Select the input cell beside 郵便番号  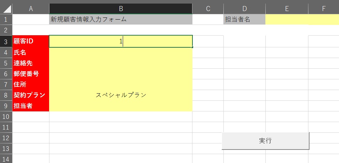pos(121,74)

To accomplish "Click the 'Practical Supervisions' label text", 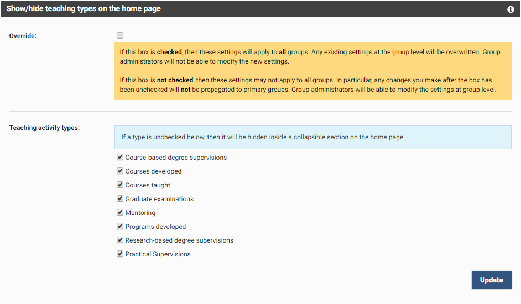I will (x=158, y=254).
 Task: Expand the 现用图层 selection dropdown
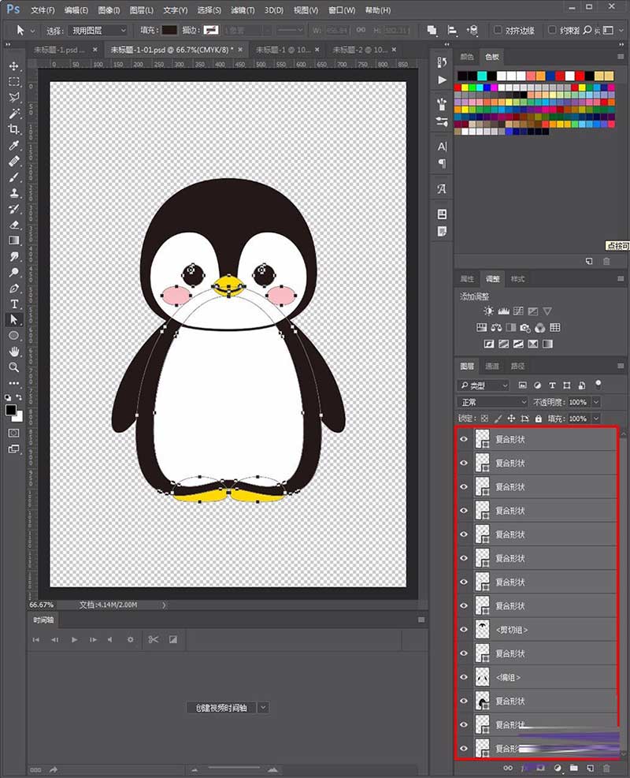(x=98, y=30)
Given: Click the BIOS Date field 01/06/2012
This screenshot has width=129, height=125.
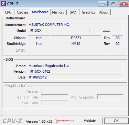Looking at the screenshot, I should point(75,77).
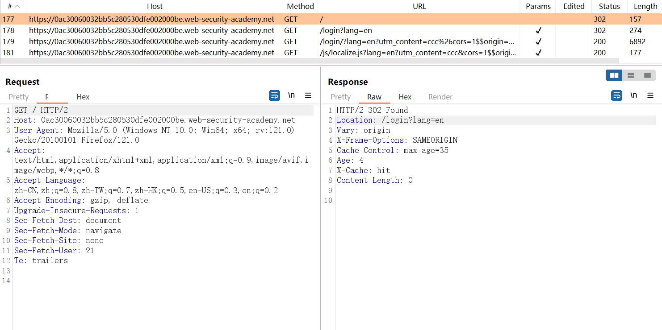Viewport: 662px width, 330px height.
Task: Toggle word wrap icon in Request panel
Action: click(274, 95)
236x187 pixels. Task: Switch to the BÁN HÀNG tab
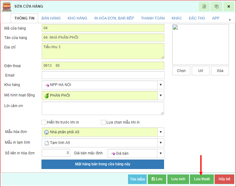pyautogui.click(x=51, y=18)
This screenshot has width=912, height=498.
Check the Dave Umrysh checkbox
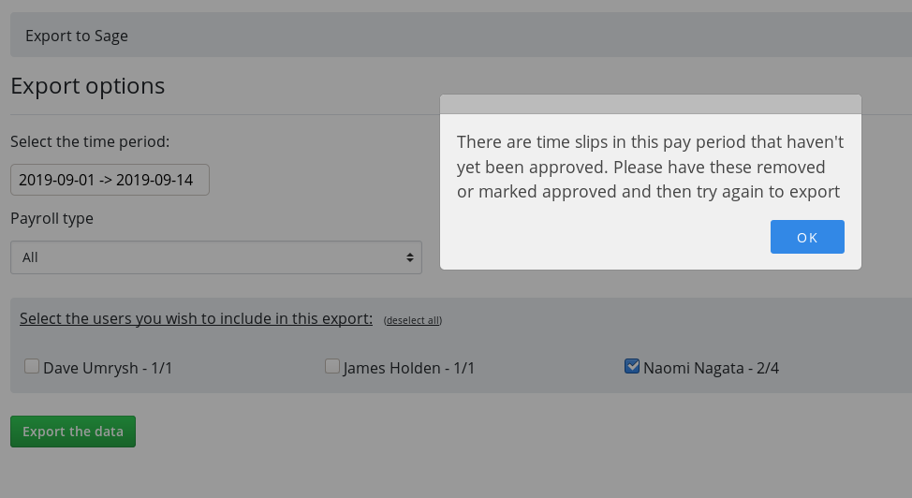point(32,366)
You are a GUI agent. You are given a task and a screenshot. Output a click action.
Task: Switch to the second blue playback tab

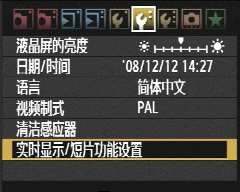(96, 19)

----

● **YOUR OBJECTIVE**: Please set down exactly the lines from the one holding "Given: Click the BIOS Date field 01/06/2012" through the last line of the entries, both ends included, and skip pictures.

● **RESULT**:
Given: Click the BIOS Date field 01/06/2012
This screenshot has width=129, height=125.
Looking at the screenshot, I should point(75,77).
Viewport: 662px width, 330px height.
Task: Toggle word wrap icon in Request panel
Action: click(274, 95)
236x187 pixels. Task: Switch to the BÁN HÀNG tab
pyautogui.click(x=51, y=18)
This screenshot has width=912, height=498.
Check the Dave Umrysh checkbox
point(32,366)
You are a GUI agent. You are given a task and a screenshot. Output a click action.
Task: Switch to the second blue playback tab

(96, 19)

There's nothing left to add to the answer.